Aging cane fields, weather continue to affect Brazil crush

By Kris Bevill | November 04, 2011

Brazil’s aging sugarcane fields, combined with prolonged adverse weather conditions, are being blamed for yet another reduction in the country’s crush forecast. UNICA, the Brazilian Sugarcane Industry Association, said Nov. 1 that it now expects the 2011-’12 crush for the south-central region of Brazil to be 488.5 million tons—nearly 13 percent less than the previous year’s harvest—with yields 20 percent lower than the historical average of 85 tons per hectare. Other factors contributing to the reduced harvest expectations include an increase in mechanized planting and harvesting in non-systemized areas, increased issues with new diseases and pests, and increased production in regions with lower productivity potential, the group stated.

UNICA’s outlook for the next year’s harvest cycle is only slightly improved. “The variables mentioned, along with the expectation of only four new crushing mills launching next year should result in a very slight increase in crop production for the 2012-’13 harvest,” UNICA technical director Antonia de Padua Rodrigues stated. He suggested that investors seeking to improve the situation for the coming several years should focus on the renewal of sugarcane fields.

Despite the poor yields, the quality of the cane appears to be good, according to UNICA. This should limit the reduction in the total amount of sugar and ethanol produced to less than 3 percent of the previous forecast. Mills are expected to produce slightly more ethanol than sugar with the crop this season. However, a total of 20.93 billion liters (approximately 5.5 billion gallons) of ethanol is expected to be produced this season, nearly 20 percent less than the previous harvest.

- - - - - - -

• **TASKS AND EXERCISES**
A – What historical average yield per hectare does the article on Brazil's sugarcane crush give?
B – Please write a continuation of the article on Brazil's sugarcane crush, picking up after its last sentence.

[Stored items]
- - - - - - -

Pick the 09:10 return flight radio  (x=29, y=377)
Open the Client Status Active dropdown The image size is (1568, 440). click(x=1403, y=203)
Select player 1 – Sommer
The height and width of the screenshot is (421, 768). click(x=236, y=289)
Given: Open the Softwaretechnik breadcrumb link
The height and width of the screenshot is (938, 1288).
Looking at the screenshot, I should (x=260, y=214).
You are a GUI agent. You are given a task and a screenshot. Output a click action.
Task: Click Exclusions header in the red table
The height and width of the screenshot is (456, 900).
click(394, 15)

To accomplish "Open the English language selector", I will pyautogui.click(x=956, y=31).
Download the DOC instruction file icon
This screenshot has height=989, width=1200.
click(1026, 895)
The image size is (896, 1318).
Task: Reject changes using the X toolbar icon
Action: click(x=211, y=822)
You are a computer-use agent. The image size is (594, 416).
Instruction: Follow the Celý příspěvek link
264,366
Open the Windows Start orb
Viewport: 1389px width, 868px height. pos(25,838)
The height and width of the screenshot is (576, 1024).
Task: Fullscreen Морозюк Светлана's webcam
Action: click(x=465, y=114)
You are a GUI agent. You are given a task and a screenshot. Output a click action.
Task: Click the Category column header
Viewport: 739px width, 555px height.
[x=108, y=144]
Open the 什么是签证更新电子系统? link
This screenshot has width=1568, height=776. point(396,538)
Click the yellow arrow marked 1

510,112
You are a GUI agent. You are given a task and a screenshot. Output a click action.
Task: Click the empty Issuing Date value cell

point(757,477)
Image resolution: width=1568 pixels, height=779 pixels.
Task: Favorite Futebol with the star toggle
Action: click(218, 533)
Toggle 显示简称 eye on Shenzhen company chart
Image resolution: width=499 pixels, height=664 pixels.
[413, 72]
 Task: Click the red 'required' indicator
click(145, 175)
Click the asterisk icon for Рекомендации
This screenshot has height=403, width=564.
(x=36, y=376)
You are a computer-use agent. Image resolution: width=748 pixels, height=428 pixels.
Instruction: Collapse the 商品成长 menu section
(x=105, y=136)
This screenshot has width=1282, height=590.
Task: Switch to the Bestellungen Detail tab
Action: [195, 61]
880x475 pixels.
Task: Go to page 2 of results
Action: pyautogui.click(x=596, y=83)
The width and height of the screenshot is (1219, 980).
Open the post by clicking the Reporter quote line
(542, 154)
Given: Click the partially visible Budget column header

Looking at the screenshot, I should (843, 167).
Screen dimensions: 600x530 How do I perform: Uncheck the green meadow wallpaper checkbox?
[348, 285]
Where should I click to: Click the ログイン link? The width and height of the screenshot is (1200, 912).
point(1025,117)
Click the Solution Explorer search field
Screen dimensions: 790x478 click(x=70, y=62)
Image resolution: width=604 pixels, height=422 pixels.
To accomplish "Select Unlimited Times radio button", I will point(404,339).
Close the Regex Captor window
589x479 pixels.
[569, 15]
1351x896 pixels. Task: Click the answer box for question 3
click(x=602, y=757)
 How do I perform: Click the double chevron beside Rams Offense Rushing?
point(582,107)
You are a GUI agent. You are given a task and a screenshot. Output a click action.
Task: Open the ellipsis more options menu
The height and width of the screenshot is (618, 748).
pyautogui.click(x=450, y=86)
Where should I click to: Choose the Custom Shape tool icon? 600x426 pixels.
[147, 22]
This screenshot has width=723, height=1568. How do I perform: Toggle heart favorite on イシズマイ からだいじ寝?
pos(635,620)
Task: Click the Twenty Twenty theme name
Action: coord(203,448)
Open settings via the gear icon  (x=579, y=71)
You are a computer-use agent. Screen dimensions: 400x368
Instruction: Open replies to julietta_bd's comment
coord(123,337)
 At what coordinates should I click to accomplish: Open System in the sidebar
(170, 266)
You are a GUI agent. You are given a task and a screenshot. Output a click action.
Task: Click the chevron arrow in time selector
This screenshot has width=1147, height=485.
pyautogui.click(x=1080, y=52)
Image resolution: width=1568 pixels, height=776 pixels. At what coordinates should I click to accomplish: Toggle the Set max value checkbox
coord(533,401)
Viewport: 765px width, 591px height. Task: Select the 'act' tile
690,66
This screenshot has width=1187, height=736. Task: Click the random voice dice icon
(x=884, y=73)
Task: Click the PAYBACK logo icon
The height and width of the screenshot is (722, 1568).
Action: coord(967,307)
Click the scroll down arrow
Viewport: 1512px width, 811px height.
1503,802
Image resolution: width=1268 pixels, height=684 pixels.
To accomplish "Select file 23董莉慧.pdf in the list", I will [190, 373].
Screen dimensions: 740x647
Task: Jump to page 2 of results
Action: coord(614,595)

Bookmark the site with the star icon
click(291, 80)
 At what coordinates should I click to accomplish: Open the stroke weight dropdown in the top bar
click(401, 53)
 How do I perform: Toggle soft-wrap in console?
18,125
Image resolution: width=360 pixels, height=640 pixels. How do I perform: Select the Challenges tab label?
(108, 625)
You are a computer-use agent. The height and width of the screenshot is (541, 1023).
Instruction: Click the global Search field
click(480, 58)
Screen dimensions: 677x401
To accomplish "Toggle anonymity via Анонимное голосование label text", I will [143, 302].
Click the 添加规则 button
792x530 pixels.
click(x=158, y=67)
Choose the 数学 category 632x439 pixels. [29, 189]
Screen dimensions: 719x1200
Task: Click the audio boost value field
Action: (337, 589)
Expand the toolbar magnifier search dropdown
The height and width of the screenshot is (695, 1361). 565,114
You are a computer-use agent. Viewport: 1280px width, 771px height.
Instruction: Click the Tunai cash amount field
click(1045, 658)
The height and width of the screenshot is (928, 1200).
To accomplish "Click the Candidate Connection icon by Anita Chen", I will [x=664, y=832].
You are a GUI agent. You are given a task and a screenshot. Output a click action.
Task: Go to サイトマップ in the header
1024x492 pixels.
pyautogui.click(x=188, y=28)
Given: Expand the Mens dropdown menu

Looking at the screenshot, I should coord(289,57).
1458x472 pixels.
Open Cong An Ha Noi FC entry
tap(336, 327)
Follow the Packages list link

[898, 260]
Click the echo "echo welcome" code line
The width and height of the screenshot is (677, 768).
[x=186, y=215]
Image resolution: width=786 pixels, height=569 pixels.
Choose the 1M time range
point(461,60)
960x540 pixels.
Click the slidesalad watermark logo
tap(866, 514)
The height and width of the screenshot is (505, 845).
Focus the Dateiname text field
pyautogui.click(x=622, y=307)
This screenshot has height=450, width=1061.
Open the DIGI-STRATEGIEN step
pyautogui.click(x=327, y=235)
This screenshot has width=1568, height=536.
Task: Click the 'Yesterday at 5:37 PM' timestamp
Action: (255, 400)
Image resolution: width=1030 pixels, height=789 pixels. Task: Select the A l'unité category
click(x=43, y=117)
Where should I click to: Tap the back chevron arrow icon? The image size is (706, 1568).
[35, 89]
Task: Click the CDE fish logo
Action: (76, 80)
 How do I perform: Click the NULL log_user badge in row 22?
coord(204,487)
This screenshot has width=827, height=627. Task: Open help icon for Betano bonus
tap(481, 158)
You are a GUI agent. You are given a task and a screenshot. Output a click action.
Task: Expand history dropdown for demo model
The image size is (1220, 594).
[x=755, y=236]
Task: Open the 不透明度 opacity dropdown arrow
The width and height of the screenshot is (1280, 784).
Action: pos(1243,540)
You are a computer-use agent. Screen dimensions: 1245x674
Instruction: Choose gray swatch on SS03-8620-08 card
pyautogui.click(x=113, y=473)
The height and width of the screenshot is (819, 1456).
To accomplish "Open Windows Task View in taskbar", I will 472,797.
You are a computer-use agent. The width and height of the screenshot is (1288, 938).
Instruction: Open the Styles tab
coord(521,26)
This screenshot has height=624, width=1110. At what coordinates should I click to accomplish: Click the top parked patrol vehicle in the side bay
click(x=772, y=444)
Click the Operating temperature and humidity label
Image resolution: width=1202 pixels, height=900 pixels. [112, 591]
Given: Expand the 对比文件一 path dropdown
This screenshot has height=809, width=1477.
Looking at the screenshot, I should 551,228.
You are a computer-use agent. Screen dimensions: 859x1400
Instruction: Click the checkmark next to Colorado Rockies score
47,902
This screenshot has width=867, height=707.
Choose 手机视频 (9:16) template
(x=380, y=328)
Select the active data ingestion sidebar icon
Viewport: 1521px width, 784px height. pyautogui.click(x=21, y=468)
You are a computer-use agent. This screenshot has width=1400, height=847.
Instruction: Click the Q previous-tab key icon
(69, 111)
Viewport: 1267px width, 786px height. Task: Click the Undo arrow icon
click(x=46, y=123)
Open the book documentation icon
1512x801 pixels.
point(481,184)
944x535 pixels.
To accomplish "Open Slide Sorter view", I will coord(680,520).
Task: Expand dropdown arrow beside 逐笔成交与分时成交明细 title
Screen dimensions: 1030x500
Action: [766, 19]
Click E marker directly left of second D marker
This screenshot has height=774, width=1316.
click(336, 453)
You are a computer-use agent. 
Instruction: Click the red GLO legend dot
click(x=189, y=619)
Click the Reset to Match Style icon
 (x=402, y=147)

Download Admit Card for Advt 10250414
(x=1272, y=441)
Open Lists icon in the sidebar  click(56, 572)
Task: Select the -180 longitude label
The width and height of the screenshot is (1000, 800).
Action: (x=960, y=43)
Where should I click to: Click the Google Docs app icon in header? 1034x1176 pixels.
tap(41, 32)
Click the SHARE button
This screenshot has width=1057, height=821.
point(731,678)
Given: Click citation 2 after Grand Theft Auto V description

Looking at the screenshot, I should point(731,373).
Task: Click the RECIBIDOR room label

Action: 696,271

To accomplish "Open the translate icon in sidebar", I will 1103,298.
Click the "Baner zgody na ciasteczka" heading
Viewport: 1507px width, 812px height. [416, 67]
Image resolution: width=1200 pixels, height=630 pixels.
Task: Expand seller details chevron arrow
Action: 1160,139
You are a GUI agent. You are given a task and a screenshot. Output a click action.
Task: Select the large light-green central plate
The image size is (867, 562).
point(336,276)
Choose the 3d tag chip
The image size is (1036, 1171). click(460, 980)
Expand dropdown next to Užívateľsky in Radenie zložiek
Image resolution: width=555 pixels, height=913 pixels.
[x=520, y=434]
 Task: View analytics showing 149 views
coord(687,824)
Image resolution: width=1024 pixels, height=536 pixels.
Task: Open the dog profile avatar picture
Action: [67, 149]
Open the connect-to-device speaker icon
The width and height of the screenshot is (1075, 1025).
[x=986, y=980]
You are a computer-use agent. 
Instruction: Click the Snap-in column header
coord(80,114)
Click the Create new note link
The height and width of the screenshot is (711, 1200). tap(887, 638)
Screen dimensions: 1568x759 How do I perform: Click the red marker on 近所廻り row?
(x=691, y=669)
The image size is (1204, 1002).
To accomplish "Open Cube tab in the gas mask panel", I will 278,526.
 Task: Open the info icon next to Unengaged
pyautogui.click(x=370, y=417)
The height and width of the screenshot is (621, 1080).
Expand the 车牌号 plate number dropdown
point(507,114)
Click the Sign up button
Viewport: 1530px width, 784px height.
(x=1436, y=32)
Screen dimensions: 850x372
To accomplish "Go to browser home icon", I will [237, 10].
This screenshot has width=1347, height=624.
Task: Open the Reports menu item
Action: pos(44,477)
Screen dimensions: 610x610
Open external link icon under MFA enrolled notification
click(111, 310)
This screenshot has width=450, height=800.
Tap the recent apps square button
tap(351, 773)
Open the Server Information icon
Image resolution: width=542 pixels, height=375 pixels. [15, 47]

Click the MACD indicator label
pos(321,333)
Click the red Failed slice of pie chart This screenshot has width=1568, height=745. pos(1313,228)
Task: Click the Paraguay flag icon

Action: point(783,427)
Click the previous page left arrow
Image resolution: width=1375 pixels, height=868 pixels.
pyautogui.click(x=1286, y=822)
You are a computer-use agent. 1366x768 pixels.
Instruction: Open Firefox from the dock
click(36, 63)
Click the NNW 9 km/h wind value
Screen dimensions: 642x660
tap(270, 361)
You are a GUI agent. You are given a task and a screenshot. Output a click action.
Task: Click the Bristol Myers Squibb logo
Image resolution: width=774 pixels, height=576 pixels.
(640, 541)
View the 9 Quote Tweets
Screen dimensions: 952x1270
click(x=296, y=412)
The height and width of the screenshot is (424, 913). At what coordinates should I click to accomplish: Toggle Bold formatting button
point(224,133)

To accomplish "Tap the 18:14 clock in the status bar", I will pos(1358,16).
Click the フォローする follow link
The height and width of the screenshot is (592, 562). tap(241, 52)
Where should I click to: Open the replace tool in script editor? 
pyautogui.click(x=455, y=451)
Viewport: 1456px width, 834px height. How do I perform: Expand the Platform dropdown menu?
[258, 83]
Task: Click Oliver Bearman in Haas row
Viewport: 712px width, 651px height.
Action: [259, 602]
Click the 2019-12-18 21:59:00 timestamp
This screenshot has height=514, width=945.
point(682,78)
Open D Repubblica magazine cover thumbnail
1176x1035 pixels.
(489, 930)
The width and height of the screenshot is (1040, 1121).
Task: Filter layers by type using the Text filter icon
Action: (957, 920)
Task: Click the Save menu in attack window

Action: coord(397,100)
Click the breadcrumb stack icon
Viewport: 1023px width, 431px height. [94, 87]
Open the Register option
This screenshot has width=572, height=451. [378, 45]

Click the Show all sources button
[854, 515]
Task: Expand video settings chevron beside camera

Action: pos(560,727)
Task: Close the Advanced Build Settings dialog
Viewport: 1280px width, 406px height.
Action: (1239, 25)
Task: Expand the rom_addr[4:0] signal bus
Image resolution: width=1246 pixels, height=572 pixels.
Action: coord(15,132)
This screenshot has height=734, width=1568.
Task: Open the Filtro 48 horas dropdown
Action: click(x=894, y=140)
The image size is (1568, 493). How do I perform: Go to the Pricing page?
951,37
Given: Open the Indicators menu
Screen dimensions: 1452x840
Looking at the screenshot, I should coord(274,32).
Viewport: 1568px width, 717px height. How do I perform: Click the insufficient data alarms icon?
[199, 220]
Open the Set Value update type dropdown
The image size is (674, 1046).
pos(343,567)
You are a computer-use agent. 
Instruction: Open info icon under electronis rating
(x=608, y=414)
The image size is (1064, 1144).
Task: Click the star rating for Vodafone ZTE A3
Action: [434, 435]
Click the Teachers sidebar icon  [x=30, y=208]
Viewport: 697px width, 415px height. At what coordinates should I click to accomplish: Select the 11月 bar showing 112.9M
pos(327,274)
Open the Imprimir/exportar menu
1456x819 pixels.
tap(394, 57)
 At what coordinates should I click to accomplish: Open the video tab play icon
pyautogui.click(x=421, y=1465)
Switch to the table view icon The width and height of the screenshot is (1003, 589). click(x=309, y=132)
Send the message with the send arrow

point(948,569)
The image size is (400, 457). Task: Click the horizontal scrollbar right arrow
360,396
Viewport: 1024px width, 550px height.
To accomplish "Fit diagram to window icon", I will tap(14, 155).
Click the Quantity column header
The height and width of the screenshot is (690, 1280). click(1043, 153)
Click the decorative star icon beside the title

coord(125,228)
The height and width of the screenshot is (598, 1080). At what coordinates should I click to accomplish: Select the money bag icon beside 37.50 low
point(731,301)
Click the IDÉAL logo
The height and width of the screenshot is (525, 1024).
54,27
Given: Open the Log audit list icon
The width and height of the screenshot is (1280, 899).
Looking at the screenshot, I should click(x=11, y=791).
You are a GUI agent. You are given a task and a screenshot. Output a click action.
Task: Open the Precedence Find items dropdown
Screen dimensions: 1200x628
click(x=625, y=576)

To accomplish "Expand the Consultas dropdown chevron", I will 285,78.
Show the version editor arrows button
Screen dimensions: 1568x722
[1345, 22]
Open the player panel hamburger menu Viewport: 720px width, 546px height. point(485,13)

- - - - - - -

• **ANSWERS BELOW**
A – 85 tons per hectare.

B –
Brazil continues to expect ethanol imports to make up its shortfall in supply through the end of the year. UNICA said 567.77million liters (about 150 million gallons) of ethanol have been imported between April and September.  By December the total could reach 1.2 billion liters (about 317 million gallons). Demand for anhydrous ethanol in Brazil is expected to increase by 10 percent this year, despite the government’s decision earlier this fall to reduce the blending mandate from 25 percent to 20 percent. Demand for hydrous ethanol, however, has fallen by more than 30 percent compared to the previous year.

Meanwhile, Brazil expects to continue to be a net exporter of ethanol, albeit at a slower pace. Exports are primarily being filled to meet previous commitments and could total 1.65 billion liters (approximately 436 million gallons) this year, down more than 6 percent compared to last year.